First and foremost, this is not really a "how to get followers and influence people" type of book. There's a little bit of that, but INFLUENCER seems primarily geared towards people who are already on the cusp of influencer fame and trying to get monetized and therefore assumes that they have some sort of following already. So this book is about what to charge, how to negotiate, and how to manage your following. That is so not me at this point in my life. I'm not even a micro-influencer. I'm, like, a micro-micro-influencer. And if you're at the same level as me or below, this book is probably going to make you feel like trash. After reading this, I scrolled through my Instagram and I definitely felt those trash vibes.

Second, this book seems to be primarily marketed towards people who want to go into lifestyle, fashion, and makeup influencing which is, again, so not me. I don't think I'm bad to look at, but I also don't think any 18-40 year old with disposable income is going to be looking at a picture of me in jeans and sunglasses and think to themselves, "I WANT TO LOOK LIKE HER." Maybe they'll think, "I want those jeans and sunglasses," but that says more about the jeans and sunglasses. I'm a book blogger, dammit! 90-95% of my content is book related, which makes some of the advice in this book super unhelpful to me. Like, there's this one passage that kind of made fun of people who don't have other people in their pictures for not having any friends (not in those exact words, but that was the gist), and it just didn't sit well with me. Introverts can influence too! We just do it... quietly.

Which brings me to point the third, there's like this brisk tone to the book that I didn't really like. The author is obviously super competent at her job and I guess she deals with more bullshit than she would like in a given day (I could never be a director of influencer talent), and I'm sure the tough love vibes this book gives off will appeal to or be necessary for some, but I didn't like it. I don't know how to describe it exactly, but it gave off Big Shot L.A. Movie Producer Talking on a Cell Phone energy. For an inspirational book, there sure was a lot of, "Guess what? You just missed your big break." It felt demoralizing. Maybe it's supposed to. Fame and influence are not for the fragile-ego'd.

There are a number of talking points that I think are really great, though. Like, professional influencing is a job and it's not quite like being a celebrity, so if you are in this sphere, it makes sense that nobody will want to work with you if you're a diva or unprofessional. She has a section at the end of each portion called "Don't Be That Girl" which is about someone who pulled a foolish or dickish move that blew their big shot. And I actually enjoyed these portions in the same way that I enjoy YouTube "tea channels," but, again, they weren't all that helpful for me. I'm happy when people send me free books in the mail and the idea of being like, "Book me for this campaign and also pay for my pet to travel" is the kind of peak entitlement I just cannot fathom. Like, who are you? I also liked the emphasis on how good content takes time and money and work, and it's not easy to make it look that easy. Which is common sense, but easy to forget if someone's doing a good job. I remember taking a photo of a pile of books and shuffling around for almost twenty minutes trying to get them just the right amount of casually disarrayed. I felt like a fool, but did that stop me from trying to get the perfect shot? No.

Saved data
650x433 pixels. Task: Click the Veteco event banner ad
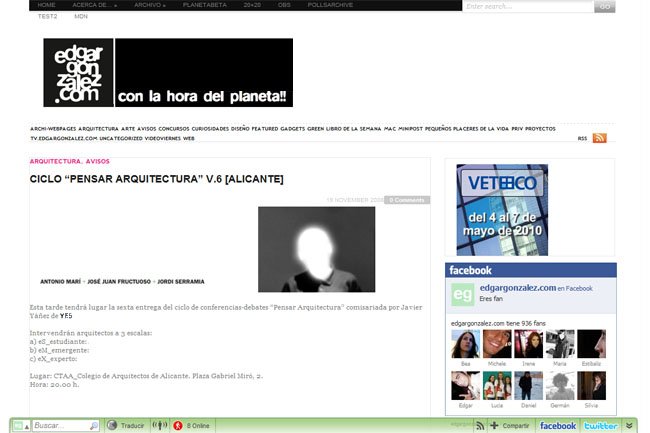coord(502,210)
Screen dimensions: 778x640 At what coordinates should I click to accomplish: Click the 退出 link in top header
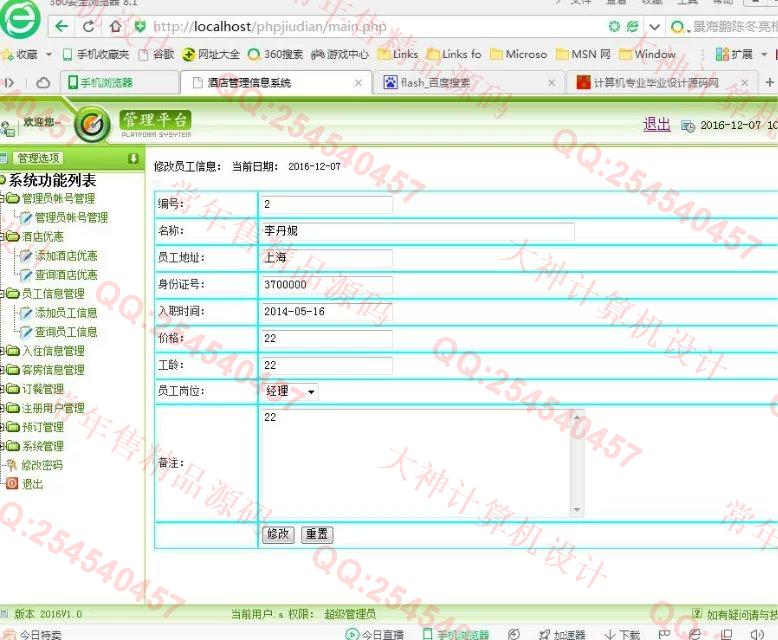pos(656,124)
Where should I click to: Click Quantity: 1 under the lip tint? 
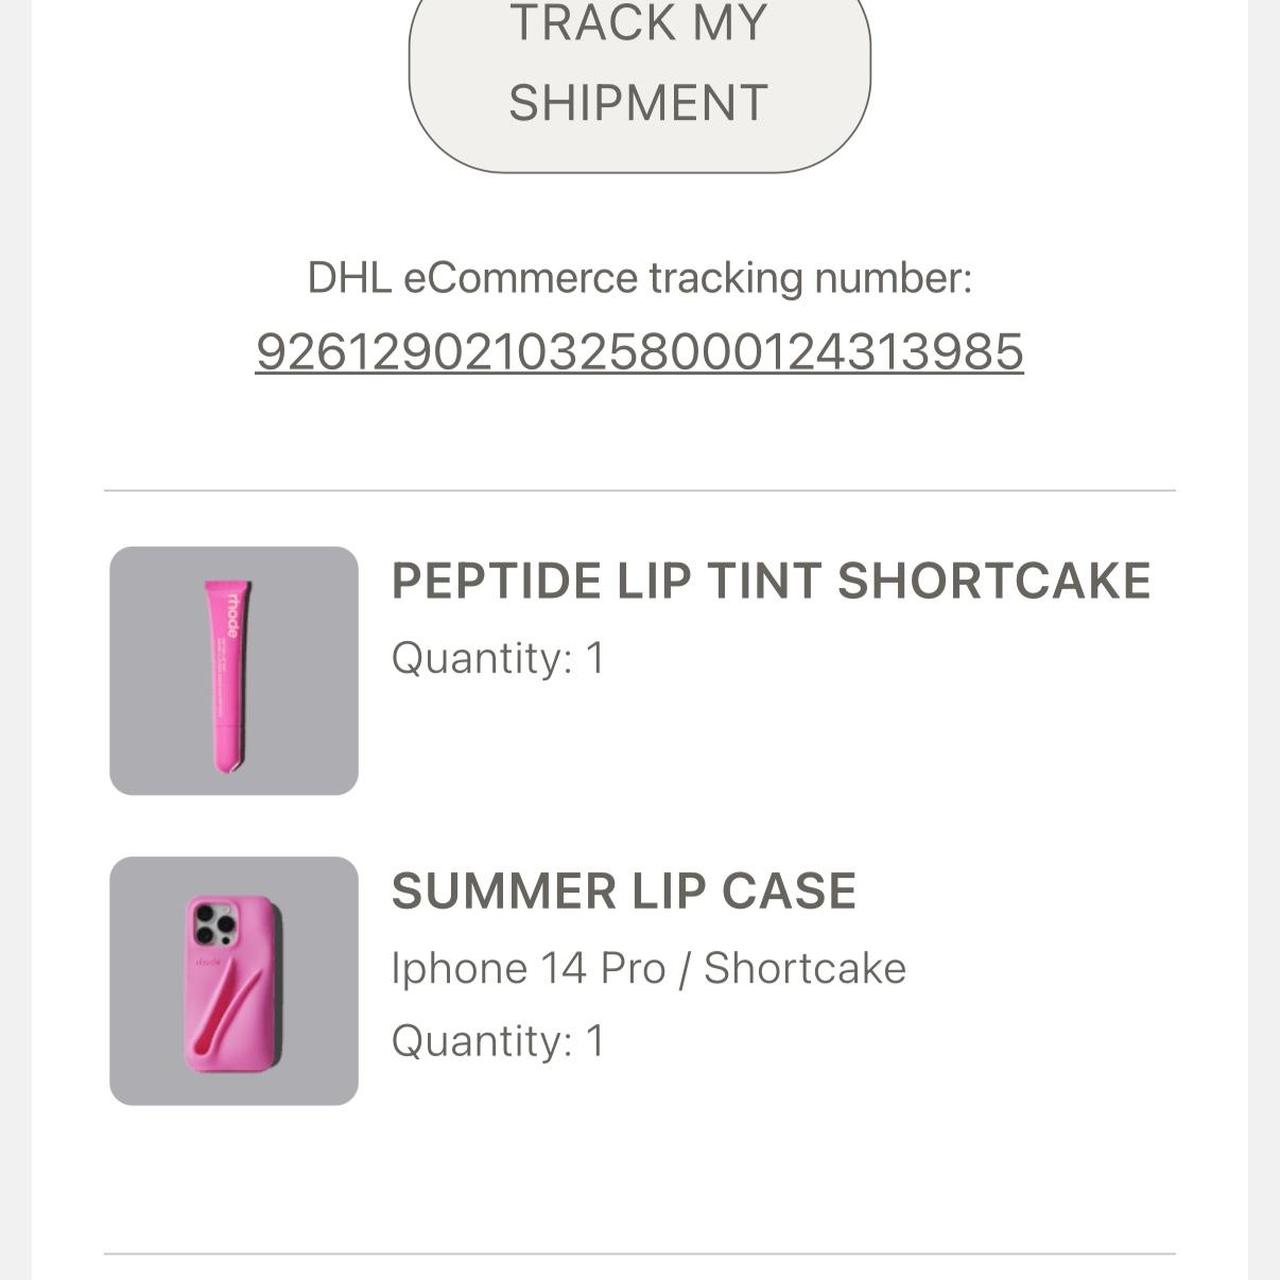click(497, 658)
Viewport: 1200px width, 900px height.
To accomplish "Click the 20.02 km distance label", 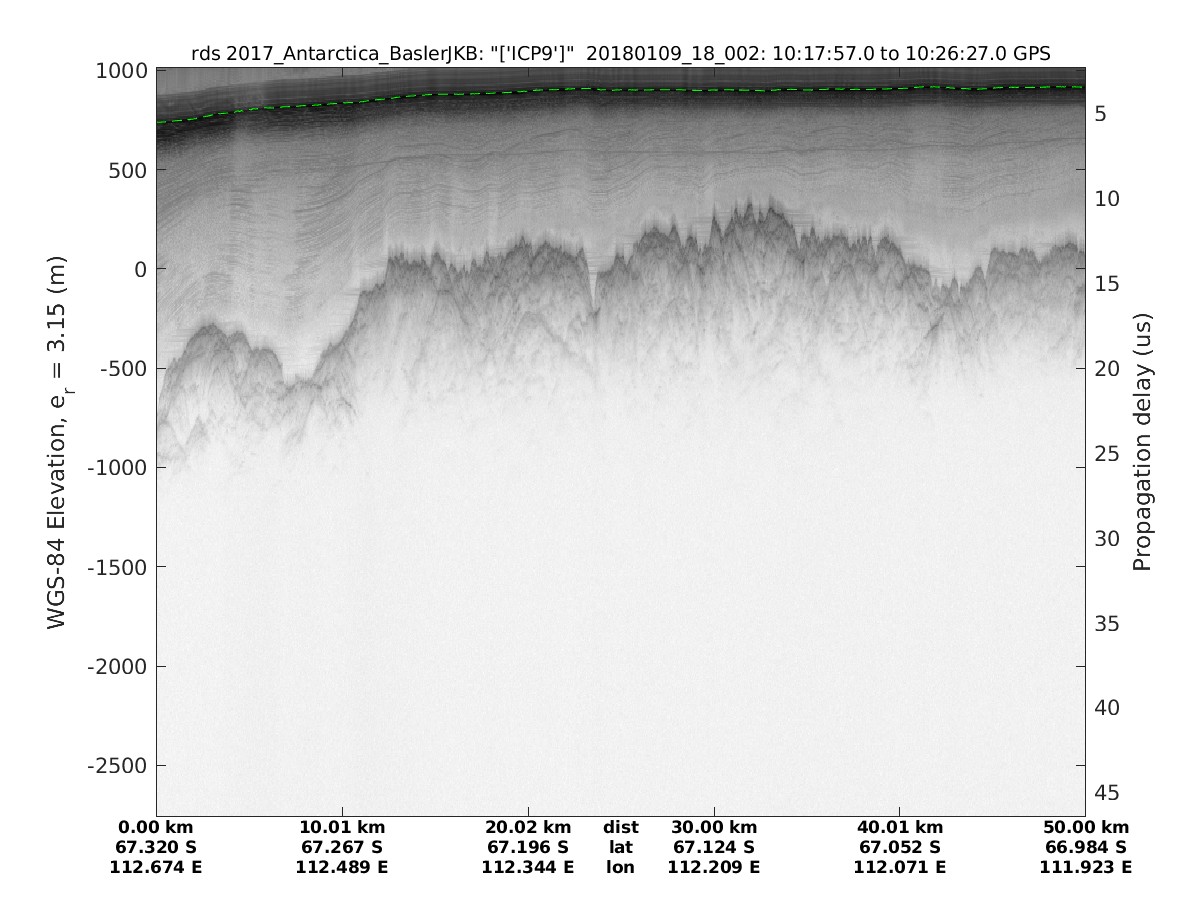I will coord(528,827).
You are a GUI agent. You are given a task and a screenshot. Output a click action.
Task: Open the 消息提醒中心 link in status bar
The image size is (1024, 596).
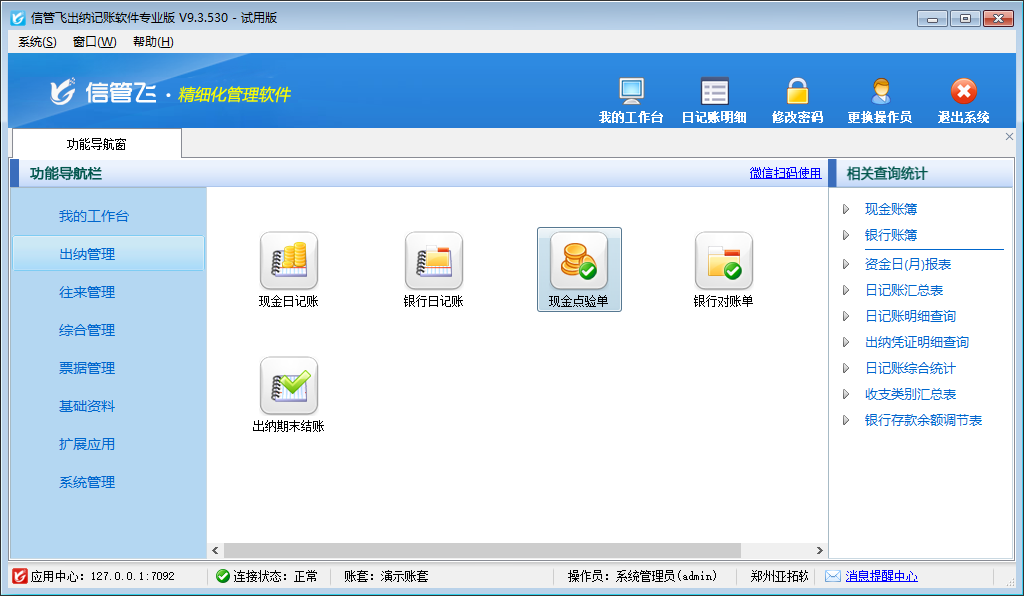tap(881, 576)
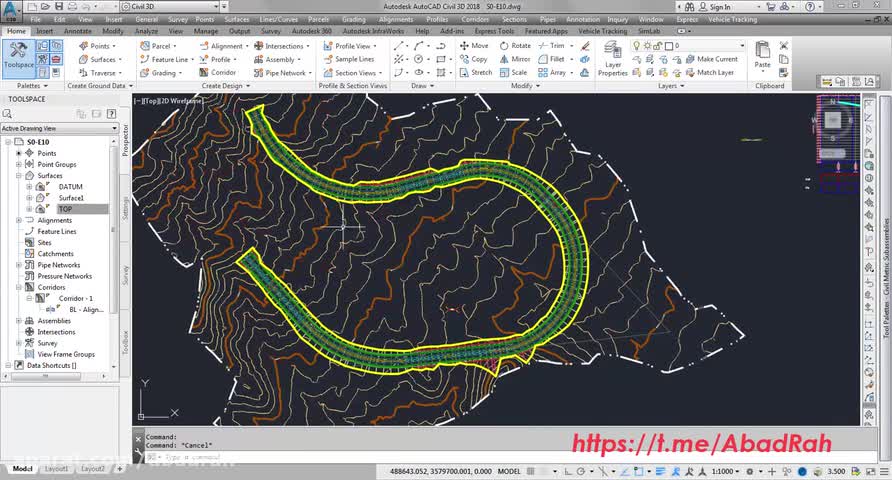Open Layer Properties manager
Image resolution: width=892 pixels, height=480 pixels.
click(x=612, y=60)
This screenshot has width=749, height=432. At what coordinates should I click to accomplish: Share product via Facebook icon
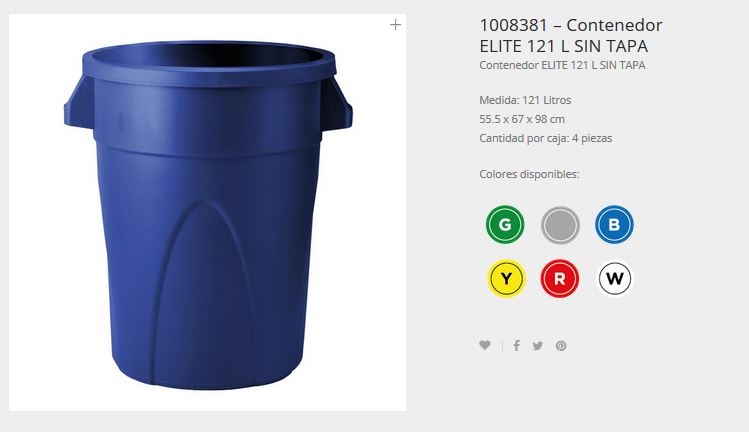pos(516,345)
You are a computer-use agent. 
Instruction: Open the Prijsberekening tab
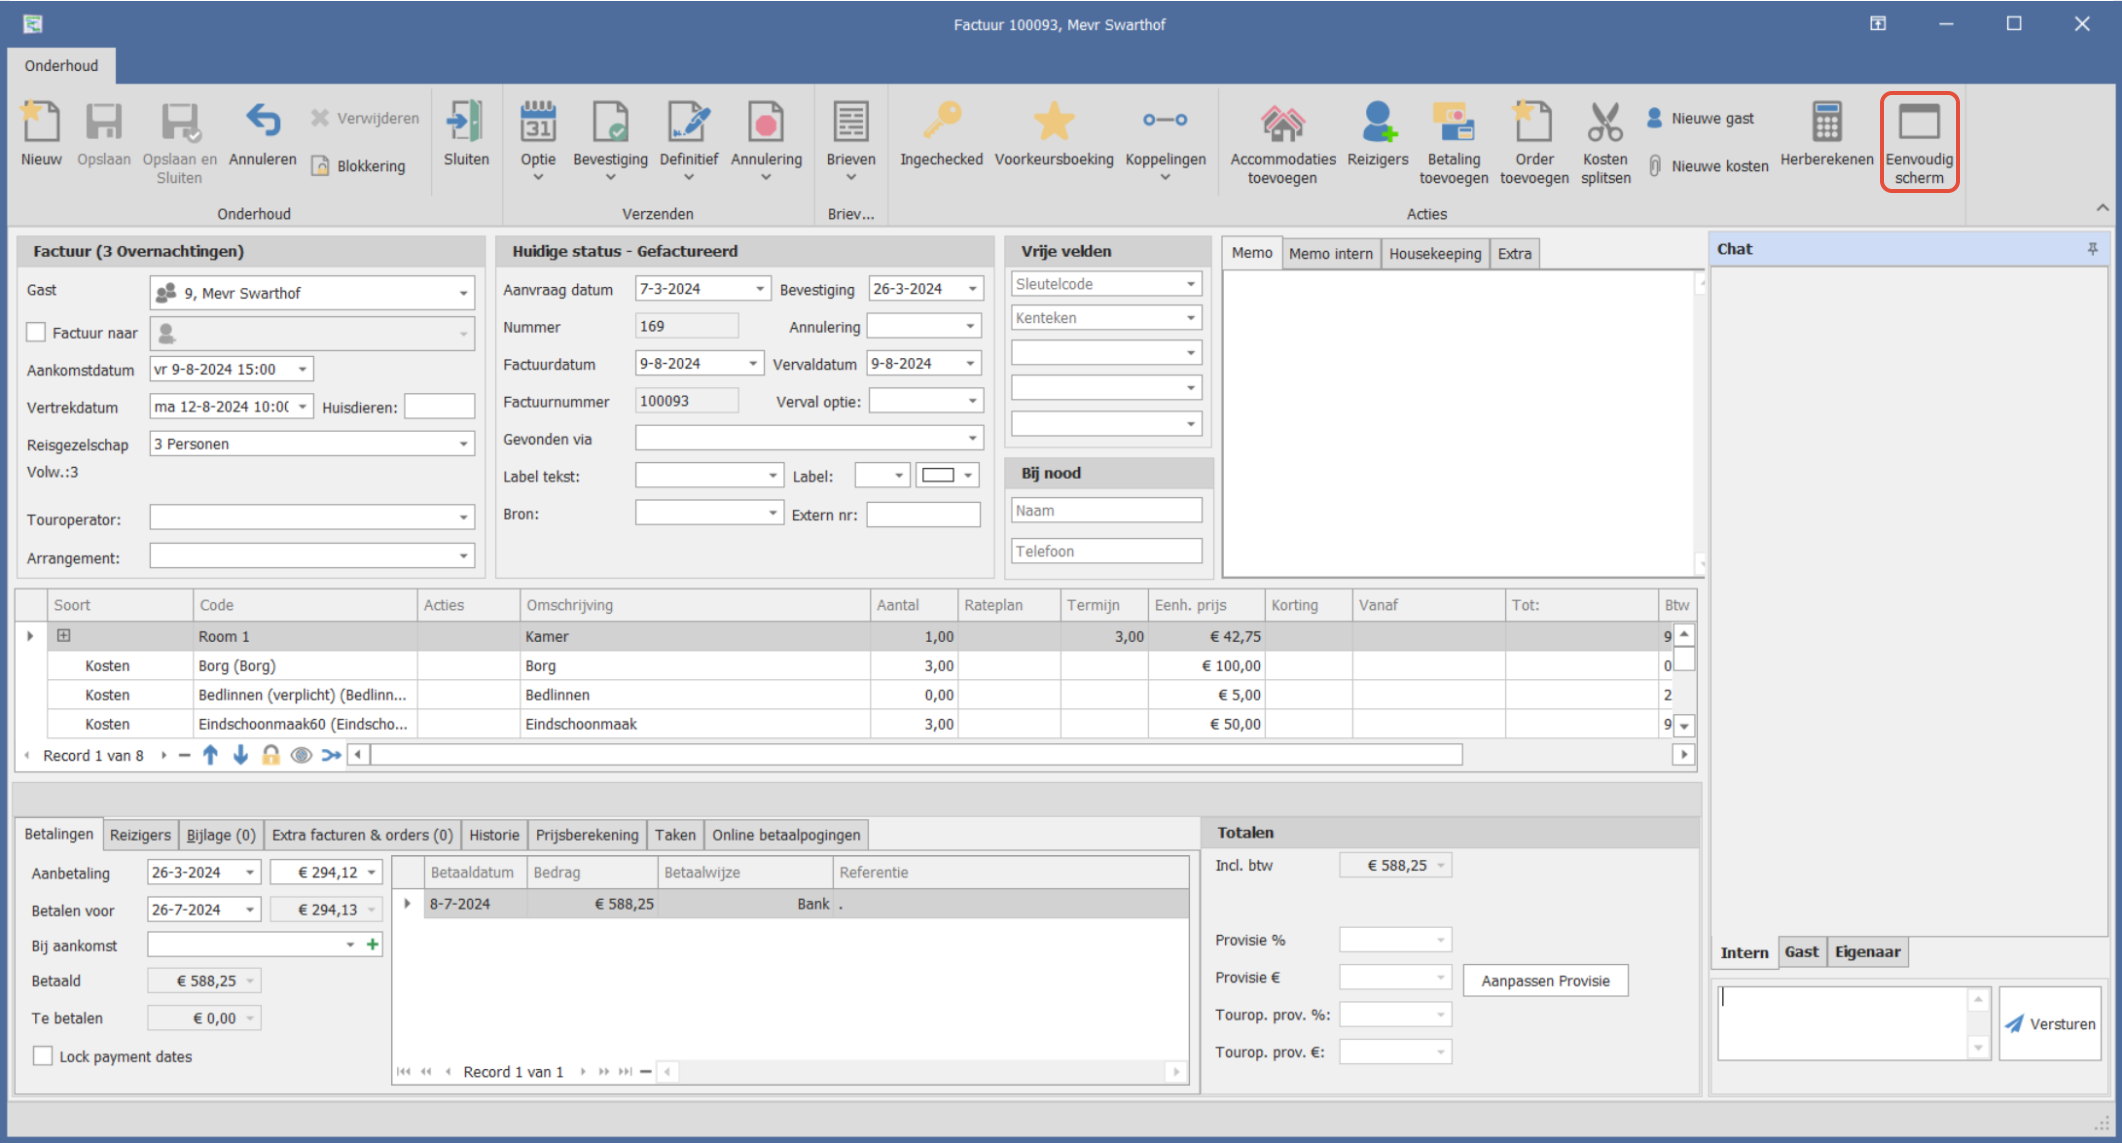click(x=586, y=834)
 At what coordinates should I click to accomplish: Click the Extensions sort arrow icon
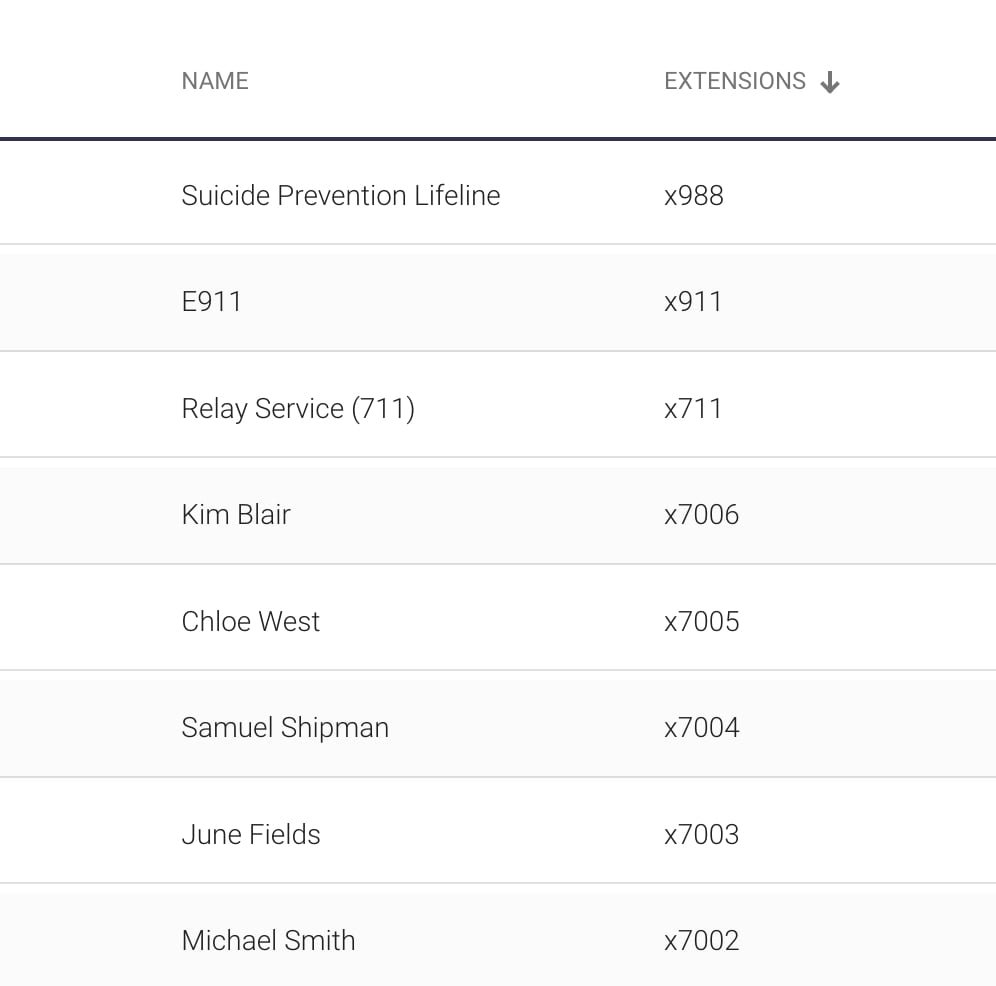[x=829, y=83]
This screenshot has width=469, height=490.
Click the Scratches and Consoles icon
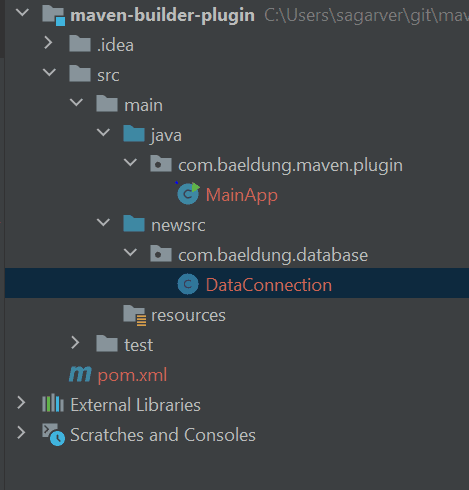pyautogui.click(x=53, y=434)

» **CHALLENGE**
Reproduce the book review word for word, from "Which brings me" up to and including "for the fragile-ego'd.". The rows have no role in this work.

» **ANSWER TO THIS EXERCISE**
Which brings me to point the third, there's like this brisk tone to the book that I didn't really like. The author is obviously super competent at her job and I guess she deals with more bullshit than she would like in a given day (I could never be a director of influencer talent), and I'm sure the tough love vibes this book gives off will appeal to or be necessary for some, but I didn't like it. I don't know how to describe it exactly, but it gave off Big Shot L.A. Movie Producer Talking on a Cell Phone energy. For an inspirational book, there sure was a lot of, "Guess what? You just missed your big break." It felt demoralizing. Maybe it's supposed to. Fame and influence are not for the fragile-ego'd.